Funding Cyrus High Availability

Fri Sep 17 04:05:45 EDT 2004

David Lang wrote:

>>>> Question:   Are people looking at this as both redundancy and
>>>> performance, or just redundance?
>>>
>>> Cyrus performs pretty well already. Background redundancy would be 
>>> awesome. Especially if we had control over when the syncing process 
>>> occurred either via time interval or date/time.
>>
>> I would say not at an interval but as soon as there is an action 
>> performed on one mailbox, the other one would be pushed to do 
>> something. I believe that is called rolling replication.
>>
>> I would not be really happy with a interval synchronisation. It would 
>> make it harder to use both platforms at the same time, and that is 
>> what I want as well. So there is a little-bit of load-balancing 
>> involved, but more and more _availability_.
>>
>> Being able to use both platforms at the same time maybe implies that 
>> there is either no master/slave role or that this is auto-elected 
>> between the two and that this role is floating...
>
> right, but there are already tools freely available on most platforms 
> to do the election and changing of the role (by switching between 
> config files and restarting the master) what is currently lacking is 
> any ability to do the master/slave role. once we have that it's just a 
> little scripting to tie just about any failover software in to make it 
> automatic.

There are indeed tools available for that, but they're not always 
working as they're supposed to do and are often very OS limited. With 
FreeBSD I had no luch with heartbeat (wouldn't compile under FreeBSD-5), 
(U)CARP was not available and FreeVRRP was buggy (at least in my case, 
sometimes I had two masters).

Also I wouldn't like it when restarting the cyrus-process with a 
different config-file is necessary (or there must be a seperate process 
for synchronising that needs restarting, that would make it better). 
That would still kill connections to that cyrus-process, I'd rather see 
a software switch between that role.

Isn't it possible to have equal roles? If all changes are put in some 
backlog, and a synchroniser process runs on both machines and pushes the 
backlog (as soon as there is any) to another machine... then you can 
have the some process on both (equal) servers... Of course there needs 
to be some more intelligence, but that's basicly what I would expect.
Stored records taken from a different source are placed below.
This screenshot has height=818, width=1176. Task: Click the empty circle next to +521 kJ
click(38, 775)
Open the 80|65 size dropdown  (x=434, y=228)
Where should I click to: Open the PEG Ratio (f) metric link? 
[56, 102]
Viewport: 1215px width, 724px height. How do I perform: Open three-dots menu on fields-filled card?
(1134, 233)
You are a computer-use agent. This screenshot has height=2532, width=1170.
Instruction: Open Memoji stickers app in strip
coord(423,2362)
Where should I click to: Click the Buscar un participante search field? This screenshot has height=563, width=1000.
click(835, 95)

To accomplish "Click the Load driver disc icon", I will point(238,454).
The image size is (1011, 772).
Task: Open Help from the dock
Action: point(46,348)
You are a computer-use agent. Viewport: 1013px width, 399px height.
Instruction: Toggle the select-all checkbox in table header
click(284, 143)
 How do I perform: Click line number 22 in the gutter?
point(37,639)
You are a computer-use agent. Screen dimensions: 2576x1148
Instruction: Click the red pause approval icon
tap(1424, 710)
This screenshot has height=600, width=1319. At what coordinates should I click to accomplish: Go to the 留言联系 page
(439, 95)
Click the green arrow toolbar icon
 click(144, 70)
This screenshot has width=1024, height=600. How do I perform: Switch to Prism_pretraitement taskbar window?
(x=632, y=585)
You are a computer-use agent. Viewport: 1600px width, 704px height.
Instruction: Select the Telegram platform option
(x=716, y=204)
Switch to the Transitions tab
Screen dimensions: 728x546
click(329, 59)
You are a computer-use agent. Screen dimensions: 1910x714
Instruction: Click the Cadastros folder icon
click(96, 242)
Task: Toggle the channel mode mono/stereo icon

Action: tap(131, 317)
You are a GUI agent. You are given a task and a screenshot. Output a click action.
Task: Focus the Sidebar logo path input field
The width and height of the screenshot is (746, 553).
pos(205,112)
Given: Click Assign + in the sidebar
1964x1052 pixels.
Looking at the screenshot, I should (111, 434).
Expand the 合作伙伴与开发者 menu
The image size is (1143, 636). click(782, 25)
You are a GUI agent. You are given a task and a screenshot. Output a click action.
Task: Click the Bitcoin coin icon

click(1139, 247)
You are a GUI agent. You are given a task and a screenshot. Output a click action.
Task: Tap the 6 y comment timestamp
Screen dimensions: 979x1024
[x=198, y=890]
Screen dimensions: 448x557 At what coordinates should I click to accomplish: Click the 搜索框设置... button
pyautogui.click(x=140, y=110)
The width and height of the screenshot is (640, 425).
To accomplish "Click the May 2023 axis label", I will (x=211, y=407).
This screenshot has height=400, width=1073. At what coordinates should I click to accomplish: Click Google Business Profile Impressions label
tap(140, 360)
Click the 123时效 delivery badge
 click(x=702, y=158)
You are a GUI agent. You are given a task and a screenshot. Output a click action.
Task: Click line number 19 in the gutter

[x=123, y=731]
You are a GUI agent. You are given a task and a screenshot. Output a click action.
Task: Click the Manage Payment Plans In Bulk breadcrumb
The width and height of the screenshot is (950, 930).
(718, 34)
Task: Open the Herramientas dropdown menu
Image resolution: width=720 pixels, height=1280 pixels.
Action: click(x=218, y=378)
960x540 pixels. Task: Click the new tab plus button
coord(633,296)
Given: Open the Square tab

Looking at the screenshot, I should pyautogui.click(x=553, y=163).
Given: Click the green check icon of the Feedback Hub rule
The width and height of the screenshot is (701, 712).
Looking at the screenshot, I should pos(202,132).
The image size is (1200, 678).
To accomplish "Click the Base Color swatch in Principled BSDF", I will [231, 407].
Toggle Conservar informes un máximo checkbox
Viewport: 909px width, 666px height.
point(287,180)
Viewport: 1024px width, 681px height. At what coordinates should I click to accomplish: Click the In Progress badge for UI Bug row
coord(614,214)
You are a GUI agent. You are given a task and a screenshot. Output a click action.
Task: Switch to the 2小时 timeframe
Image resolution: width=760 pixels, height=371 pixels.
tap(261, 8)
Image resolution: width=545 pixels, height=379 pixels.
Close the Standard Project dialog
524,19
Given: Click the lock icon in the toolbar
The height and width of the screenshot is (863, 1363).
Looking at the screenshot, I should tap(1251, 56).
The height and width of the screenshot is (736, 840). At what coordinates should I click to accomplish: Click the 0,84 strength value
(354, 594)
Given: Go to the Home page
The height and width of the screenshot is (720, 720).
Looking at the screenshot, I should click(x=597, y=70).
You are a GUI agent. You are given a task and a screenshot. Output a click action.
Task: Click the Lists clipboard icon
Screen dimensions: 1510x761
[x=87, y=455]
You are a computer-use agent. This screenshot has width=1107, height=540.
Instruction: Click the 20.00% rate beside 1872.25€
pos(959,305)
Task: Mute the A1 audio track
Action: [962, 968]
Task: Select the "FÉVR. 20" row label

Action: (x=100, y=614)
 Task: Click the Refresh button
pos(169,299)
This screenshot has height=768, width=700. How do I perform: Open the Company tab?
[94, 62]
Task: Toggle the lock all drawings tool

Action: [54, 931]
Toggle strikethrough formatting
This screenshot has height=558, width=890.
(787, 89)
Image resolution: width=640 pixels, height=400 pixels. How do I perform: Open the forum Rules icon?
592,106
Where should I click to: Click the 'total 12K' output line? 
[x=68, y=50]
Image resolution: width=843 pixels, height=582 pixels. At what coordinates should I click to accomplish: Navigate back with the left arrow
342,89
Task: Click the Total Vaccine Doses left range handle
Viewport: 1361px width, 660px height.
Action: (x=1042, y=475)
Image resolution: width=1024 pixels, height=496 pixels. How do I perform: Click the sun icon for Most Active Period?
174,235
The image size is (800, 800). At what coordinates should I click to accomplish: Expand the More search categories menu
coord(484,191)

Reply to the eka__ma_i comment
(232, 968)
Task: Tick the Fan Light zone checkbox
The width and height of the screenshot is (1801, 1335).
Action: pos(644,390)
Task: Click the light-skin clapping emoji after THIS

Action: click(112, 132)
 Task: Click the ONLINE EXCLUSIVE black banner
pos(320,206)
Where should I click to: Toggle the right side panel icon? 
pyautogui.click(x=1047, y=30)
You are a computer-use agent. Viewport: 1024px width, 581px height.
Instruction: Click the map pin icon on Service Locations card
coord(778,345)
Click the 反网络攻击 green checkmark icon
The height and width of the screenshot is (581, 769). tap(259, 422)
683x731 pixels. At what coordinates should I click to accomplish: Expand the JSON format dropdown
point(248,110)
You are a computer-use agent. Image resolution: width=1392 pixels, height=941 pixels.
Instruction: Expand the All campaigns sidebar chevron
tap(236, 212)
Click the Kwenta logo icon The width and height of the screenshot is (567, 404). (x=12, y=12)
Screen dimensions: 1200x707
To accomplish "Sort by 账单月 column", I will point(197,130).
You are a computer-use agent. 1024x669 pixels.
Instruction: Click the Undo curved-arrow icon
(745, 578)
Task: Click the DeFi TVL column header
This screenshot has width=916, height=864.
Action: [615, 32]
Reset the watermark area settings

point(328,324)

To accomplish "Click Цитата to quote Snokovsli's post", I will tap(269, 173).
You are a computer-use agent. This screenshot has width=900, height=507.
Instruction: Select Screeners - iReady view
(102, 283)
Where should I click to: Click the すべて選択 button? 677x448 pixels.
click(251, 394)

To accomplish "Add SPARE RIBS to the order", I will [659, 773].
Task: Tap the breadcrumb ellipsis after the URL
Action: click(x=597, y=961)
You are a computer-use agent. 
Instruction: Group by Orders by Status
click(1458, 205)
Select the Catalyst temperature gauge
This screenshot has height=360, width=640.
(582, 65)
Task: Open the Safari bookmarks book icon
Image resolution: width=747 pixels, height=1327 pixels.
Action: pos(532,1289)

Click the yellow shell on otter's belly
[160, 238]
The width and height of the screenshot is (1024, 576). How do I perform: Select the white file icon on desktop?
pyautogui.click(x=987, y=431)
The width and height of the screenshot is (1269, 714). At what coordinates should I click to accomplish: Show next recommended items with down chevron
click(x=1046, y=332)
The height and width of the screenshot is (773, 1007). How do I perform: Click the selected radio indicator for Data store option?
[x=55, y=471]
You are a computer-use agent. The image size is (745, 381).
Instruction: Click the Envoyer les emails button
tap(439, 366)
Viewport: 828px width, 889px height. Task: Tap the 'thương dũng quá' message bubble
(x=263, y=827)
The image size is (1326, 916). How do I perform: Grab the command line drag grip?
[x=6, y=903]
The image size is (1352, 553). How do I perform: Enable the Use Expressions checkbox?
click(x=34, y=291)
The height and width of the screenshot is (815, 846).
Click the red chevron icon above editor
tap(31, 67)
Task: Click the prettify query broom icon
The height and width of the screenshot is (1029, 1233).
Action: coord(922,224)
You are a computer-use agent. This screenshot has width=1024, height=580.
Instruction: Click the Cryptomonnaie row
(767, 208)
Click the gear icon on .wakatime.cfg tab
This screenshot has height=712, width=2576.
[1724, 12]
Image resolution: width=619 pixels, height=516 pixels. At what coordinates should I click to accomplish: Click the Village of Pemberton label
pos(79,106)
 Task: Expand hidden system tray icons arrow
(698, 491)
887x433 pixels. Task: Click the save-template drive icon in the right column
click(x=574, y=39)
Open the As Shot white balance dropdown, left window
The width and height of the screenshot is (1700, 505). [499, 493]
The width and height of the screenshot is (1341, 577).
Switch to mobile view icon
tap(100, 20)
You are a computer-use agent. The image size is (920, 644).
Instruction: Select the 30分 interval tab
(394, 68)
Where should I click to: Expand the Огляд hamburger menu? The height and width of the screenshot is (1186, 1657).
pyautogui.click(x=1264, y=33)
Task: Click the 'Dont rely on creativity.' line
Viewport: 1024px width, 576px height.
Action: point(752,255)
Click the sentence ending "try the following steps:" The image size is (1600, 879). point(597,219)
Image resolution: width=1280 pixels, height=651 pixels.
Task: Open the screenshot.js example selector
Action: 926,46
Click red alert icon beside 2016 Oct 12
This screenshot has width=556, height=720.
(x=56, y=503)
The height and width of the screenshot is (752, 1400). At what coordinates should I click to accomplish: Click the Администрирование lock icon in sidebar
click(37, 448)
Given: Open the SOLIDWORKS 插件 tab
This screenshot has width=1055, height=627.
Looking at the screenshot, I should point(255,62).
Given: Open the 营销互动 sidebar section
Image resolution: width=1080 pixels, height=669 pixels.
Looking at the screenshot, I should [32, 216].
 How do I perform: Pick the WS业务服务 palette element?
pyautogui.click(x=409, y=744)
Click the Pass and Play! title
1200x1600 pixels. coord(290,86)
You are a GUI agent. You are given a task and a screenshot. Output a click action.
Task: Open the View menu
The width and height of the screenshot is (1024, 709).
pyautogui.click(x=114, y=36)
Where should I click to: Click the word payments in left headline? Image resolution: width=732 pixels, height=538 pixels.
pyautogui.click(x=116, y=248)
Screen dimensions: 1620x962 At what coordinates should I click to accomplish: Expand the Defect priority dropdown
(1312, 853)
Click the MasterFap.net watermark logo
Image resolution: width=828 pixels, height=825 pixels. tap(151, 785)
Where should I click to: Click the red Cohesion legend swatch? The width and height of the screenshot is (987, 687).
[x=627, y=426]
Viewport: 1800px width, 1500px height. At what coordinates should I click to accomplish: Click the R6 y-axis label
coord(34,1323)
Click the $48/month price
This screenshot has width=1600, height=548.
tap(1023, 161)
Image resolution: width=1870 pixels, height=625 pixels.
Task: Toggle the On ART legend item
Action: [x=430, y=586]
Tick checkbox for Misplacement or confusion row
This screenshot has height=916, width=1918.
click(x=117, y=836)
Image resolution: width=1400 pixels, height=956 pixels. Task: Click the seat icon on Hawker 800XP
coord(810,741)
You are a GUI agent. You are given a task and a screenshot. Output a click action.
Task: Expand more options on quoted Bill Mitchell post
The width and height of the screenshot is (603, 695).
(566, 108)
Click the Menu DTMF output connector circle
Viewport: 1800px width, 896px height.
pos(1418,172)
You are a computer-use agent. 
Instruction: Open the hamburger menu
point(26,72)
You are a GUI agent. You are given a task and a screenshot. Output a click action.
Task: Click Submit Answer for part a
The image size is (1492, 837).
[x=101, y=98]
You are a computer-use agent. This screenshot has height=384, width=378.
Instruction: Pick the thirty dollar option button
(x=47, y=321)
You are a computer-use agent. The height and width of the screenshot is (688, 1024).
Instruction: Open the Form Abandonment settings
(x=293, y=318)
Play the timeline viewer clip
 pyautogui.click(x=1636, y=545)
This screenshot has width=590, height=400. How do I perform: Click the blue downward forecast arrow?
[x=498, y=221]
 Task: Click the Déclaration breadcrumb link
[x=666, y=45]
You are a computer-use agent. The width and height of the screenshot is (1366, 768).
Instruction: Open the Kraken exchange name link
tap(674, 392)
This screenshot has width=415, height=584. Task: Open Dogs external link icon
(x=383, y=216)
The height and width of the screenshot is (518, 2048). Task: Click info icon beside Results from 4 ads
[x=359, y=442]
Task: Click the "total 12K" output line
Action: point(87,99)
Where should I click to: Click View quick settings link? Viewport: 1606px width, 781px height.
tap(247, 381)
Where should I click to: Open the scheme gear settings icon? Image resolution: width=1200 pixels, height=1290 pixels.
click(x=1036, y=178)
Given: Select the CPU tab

> one thing we need to watch out for here is that we don't set an 
> impossible/unreasonable goal.

I agree that we'll have to define properly what we expect and what is 
reasonable, but I think that at this moment Ken (as developer) has the 
best overview in this. We offer our wishlist, and I suppose he 
translates that to code in his head ;-)
I suppose that's why he came up with the question about performance 
versus redundancy/availability.

> don't try to solve every problem and add every availablity feater you 
> can imagine all at once. instead let's look at the building blocks 
> that are needed and identify what's currently not available.

I don't agree there completely: I don't want to depend on yet another 
tool that defines what the master or slave is. Sometimes they don't work 
at all, work only at the same LAN, ... I'm not sure if you can count on 
that.
(Hmm, you're the first that mentions the clustering software for 
defining roles, and I didn't read about this on your website either. 
This is new to me.)

> currently we have murder which will spread the load across multiple 
> machines.

Yes, that's indeed something we don't need looking at :-)
(Although there is a posibility now to spread load as well of course, 
with two machines available at the same time...)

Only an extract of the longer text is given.